Interest in the use of service meshes has increased dramatically over the last year, as L7 proxies such as Linkerd and Envoy have been released into open source, and the Istio project was publicly announced in collaboration with Lyft, Google and IBM. The topic has also been discussed at length within conferences, including the recent CNCF CloudNativeCon. Many Internet giants and "unicorn" organisations have been using technology that would now be identified as a service mesh for several years, e.g. Lyft with Envoy, Twitter with Finagle, and Google with Stubby and their Global Software Load Balancer (GSLB). Buoyant state that Linkerd is "the most widely deployed production service mesh in the world" and that it is in use within organisations such as Salesforce, Paypal, Expedia, AOL, and Monzo.

Linkerd was created based on the experience of the Buoyant team's work with Twitter's Finagle RPC framework during their time at this company. As stated in Buoyant's "Introducing Conduit" blog post, an additional learning from the previous 18 months of working with organisations that have adopted Linkerd is that there are deployment models where Linkerd's JVM resource footprint is simply too high.

Linkerd's building blocks -- such as Finagle, Netty, Scala, and the JVM -- allow Linkerd to scale up to incredibly high workloads when given access to increasing amounts of CPU and RAM. However, they are not designed to scale down to environments that have limited resources. This is a particular problem when operating the Linkerd proxy as a "sidecar" process running alongside application code, which is a common pattern within Kubernetes deployments.

Conduit is Buoyant's "next generation" service mesh in which the proxy data plane is written in Rust, and the "simple yet powerful" control plane is written in Go. Buoyant claims that performance has been a primary concern within the development of Conduit -- a single Conduit proxy has a sub-millisecond p99 latency and runs with less than 10mb RSS -- in addition to a focus on security, including implementing Transport Layer Security (TLS) by default for network communication and leveraging Rust's memory safety guarantees.

Several engineers have taken to Twitter to ask what this means for the future of Linkerd, and the official response on the Buoyant Conduit blog post is "in short, very little":

We'll continue to develop, maintain, and provide commercial support for Linkerd, and we're committed to ensuring that our many production Linkerd users remain happy campers.
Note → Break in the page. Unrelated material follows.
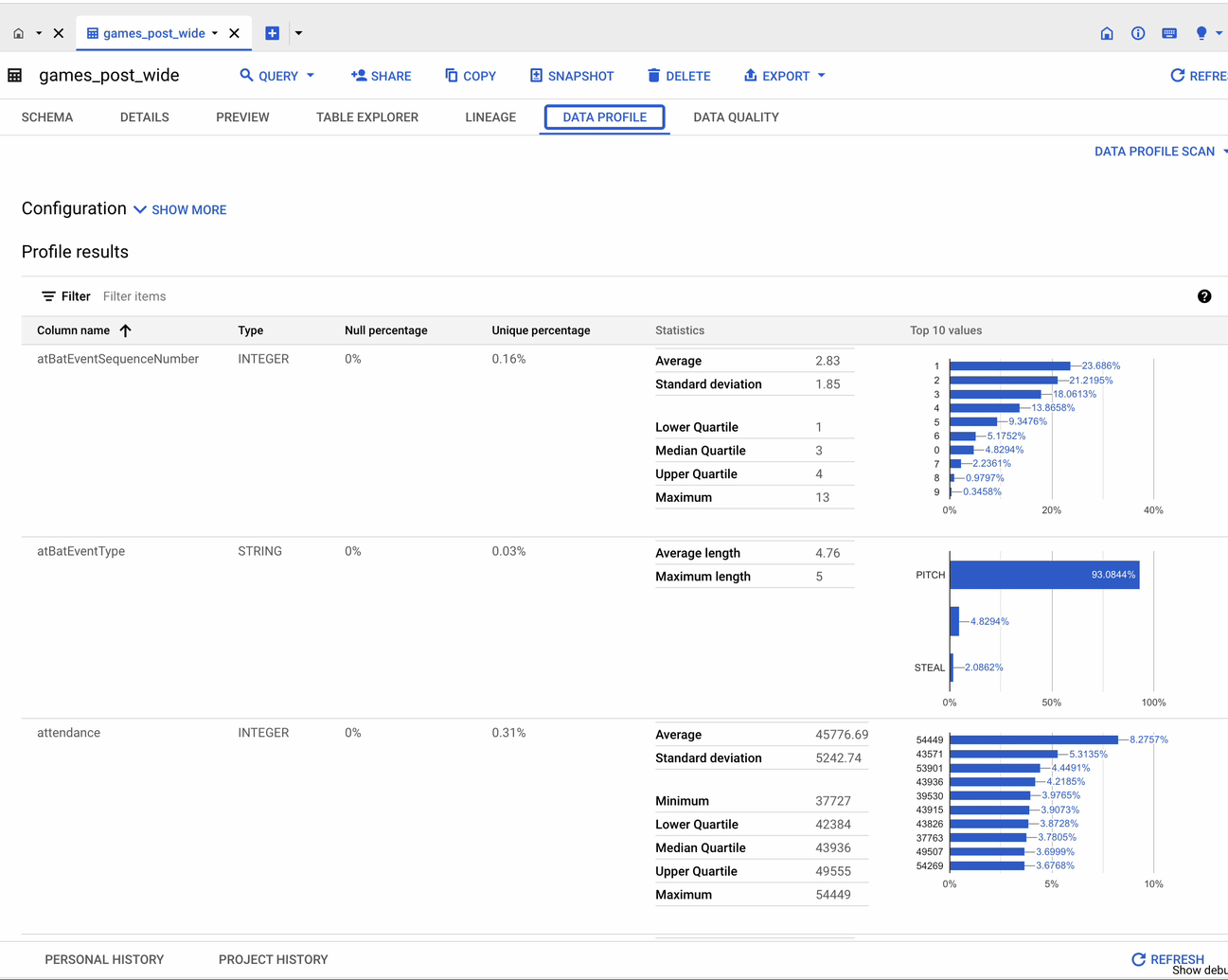Open keyboard shortcuts icon

(x=1169, y=33)
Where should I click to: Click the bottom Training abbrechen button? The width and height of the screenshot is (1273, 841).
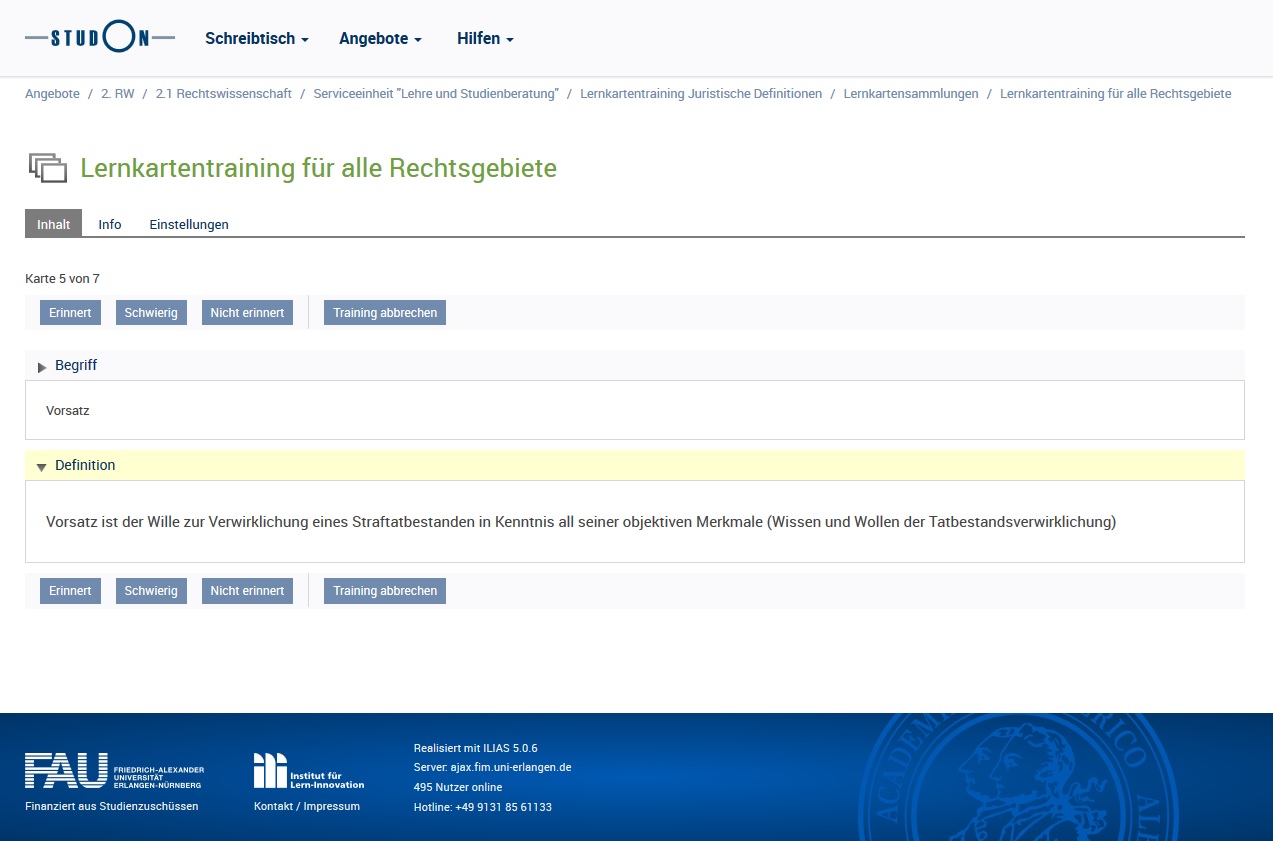click(385, 591)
The post also states that Conduit is not Linkerd 2.0., and instead targets a very specific environment -- Kubernetes -- and does not address any of the wide variety of platforms like AWS ECS or Mesos or integration use cases supported by Linkerd.

More information on Conduit can be found at the project's website and GitHub repository. The Conduit GitHub README clearly states that the project is currently experimental, and only supports HTTP/2 (and is especially well-suited for gRPC).